• [ACTIVITY]: From the very first line down to the line containing "Given: Collapse full-time", write out the material exactly as it appears, and no more.

####################

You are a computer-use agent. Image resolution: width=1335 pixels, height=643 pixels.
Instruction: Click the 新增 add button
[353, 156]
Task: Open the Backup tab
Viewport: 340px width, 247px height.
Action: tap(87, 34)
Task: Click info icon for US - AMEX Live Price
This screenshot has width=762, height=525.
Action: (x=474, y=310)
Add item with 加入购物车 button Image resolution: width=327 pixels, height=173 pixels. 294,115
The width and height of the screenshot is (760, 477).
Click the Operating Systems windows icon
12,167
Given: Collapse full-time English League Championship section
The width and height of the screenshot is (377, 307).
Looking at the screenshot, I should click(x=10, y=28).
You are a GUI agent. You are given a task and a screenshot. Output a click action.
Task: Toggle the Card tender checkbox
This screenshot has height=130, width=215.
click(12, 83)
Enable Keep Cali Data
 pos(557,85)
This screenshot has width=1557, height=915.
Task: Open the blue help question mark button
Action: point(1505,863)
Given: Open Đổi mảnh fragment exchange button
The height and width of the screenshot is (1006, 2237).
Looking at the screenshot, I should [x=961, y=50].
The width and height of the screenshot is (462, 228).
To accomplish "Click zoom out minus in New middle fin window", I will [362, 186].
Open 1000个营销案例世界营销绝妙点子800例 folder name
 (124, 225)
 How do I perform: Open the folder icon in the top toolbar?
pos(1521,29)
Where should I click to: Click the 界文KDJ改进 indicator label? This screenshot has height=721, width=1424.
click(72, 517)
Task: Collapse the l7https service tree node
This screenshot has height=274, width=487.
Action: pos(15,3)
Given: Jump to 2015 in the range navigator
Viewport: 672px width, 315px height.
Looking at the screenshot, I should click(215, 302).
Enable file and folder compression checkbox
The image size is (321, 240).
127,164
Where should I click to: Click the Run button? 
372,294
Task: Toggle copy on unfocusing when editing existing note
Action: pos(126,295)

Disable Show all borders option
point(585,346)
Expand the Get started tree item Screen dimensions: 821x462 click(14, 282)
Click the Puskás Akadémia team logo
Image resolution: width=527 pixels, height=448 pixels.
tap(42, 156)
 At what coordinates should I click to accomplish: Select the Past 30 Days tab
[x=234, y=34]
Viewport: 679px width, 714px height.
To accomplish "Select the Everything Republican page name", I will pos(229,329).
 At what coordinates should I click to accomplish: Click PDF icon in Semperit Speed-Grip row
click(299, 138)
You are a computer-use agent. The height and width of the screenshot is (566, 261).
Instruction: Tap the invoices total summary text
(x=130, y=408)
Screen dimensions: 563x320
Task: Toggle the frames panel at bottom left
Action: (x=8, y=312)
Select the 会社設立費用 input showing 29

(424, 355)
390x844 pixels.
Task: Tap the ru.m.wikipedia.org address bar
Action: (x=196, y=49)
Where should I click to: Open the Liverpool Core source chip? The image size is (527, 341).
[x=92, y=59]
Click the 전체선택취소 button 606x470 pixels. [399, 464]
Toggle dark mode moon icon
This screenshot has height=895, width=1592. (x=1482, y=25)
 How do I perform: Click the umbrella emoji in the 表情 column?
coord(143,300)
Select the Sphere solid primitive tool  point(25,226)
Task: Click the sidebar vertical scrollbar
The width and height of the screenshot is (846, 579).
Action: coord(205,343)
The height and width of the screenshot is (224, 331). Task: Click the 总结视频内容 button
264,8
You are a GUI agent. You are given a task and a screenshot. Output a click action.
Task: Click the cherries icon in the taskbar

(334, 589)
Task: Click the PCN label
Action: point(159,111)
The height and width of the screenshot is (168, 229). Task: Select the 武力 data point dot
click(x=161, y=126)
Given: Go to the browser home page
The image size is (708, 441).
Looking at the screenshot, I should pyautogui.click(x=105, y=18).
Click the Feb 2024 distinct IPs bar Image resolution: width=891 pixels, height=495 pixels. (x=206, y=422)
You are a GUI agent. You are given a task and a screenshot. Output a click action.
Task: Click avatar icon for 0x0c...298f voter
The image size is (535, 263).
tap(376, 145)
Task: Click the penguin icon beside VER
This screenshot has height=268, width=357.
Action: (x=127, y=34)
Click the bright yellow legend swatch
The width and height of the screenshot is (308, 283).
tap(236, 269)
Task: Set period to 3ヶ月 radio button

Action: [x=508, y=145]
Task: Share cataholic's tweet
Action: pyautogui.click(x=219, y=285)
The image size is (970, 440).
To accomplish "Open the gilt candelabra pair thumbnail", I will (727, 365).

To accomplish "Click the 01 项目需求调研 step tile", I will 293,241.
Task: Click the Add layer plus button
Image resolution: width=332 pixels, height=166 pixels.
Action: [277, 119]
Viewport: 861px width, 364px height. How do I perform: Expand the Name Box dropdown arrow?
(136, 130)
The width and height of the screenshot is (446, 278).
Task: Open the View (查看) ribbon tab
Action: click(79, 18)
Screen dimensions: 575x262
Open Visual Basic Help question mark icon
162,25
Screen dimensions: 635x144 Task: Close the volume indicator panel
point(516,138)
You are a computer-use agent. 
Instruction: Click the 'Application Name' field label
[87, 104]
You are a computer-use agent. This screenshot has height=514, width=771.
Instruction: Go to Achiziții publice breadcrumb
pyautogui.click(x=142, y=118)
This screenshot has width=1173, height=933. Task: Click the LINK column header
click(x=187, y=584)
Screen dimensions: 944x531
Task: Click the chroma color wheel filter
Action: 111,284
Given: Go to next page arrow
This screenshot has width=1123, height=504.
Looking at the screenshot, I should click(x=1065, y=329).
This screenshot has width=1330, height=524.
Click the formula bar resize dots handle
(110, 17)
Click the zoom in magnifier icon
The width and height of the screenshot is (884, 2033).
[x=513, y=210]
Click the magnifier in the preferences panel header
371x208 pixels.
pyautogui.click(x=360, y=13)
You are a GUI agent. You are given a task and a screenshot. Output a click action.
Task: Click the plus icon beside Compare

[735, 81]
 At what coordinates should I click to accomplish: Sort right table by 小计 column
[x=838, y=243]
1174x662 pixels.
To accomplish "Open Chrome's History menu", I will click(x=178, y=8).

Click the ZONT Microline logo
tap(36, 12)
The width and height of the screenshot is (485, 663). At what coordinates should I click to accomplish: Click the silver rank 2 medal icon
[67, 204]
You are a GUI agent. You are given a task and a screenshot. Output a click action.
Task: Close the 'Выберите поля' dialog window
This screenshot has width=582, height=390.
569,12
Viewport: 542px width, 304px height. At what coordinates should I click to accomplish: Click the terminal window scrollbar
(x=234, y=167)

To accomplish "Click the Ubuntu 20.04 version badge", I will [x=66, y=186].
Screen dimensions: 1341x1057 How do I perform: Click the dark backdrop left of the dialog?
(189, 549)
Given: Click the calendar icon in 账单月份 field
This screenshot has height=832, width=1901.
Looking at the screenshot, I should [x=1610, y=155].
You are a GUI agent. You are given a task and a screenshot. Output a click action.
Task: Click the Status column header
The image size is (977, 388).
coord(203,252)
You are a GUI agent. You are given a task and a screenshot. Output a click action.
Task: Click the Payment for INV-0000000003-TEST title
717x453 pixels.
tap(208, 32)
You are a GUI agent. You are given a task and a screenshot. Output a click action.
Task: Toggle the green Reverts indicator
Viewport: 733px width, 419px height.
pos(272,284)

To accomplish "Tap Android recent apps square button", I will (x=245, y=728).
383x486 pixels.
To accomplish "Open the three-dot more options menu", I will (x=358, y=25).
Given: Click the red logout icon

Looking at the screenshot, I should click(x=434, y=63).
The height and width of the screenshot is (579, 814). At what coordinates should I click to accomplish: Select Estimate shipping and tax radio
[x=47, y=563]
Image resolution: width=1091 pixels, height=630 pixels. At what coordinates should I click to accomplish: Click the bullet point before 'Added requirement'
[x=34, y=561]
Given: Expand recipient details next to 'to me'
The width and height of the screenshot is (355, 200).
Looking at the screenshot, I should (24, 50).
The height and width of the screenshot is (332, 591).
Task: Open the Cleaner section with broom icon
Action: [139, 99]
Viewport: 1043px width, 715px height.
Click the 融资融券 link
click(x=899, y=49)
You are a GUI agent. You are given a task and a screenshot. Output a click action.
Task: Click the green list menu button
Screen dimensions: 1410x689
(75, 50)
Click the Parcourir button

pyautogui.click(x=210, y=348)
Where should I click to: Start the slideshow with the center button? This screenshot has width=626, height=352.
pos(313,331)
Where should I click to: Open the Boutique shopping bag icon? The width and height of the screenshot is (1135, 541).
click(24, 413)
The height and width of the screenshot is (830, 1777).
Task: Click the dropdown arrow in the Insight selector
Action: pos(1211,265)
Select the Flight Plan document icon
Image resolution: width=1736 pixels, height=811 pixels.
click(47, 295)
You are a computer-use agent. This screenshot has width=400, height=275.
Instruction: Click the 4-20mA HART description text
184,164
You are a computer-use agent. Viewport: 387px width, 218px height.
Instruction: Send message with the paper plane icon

####################

• [RESPONSE BELOW]:
You are a computer-use agent. Image resolution: width=1335 pixels, height=643 pixels.
Instruction: Click the 新增 add button
[353, 156]
Task: Open the Backup tab
Viewport: 340px width, 247px height.
Action: tap(87, 34)
Task: Click info icon for US - AMEX Live Price
This screenshot has width=762, height=525.
Action: (x=474, y=310)
Add item with 加入购物车 button Image resolution: width=327 pixels, height=173 pixels. 294,115
The width and height of the screenshot is (760, 477).
Click the Operating Systems windows icon
12,167
Given: Collapse full-time English League Championship section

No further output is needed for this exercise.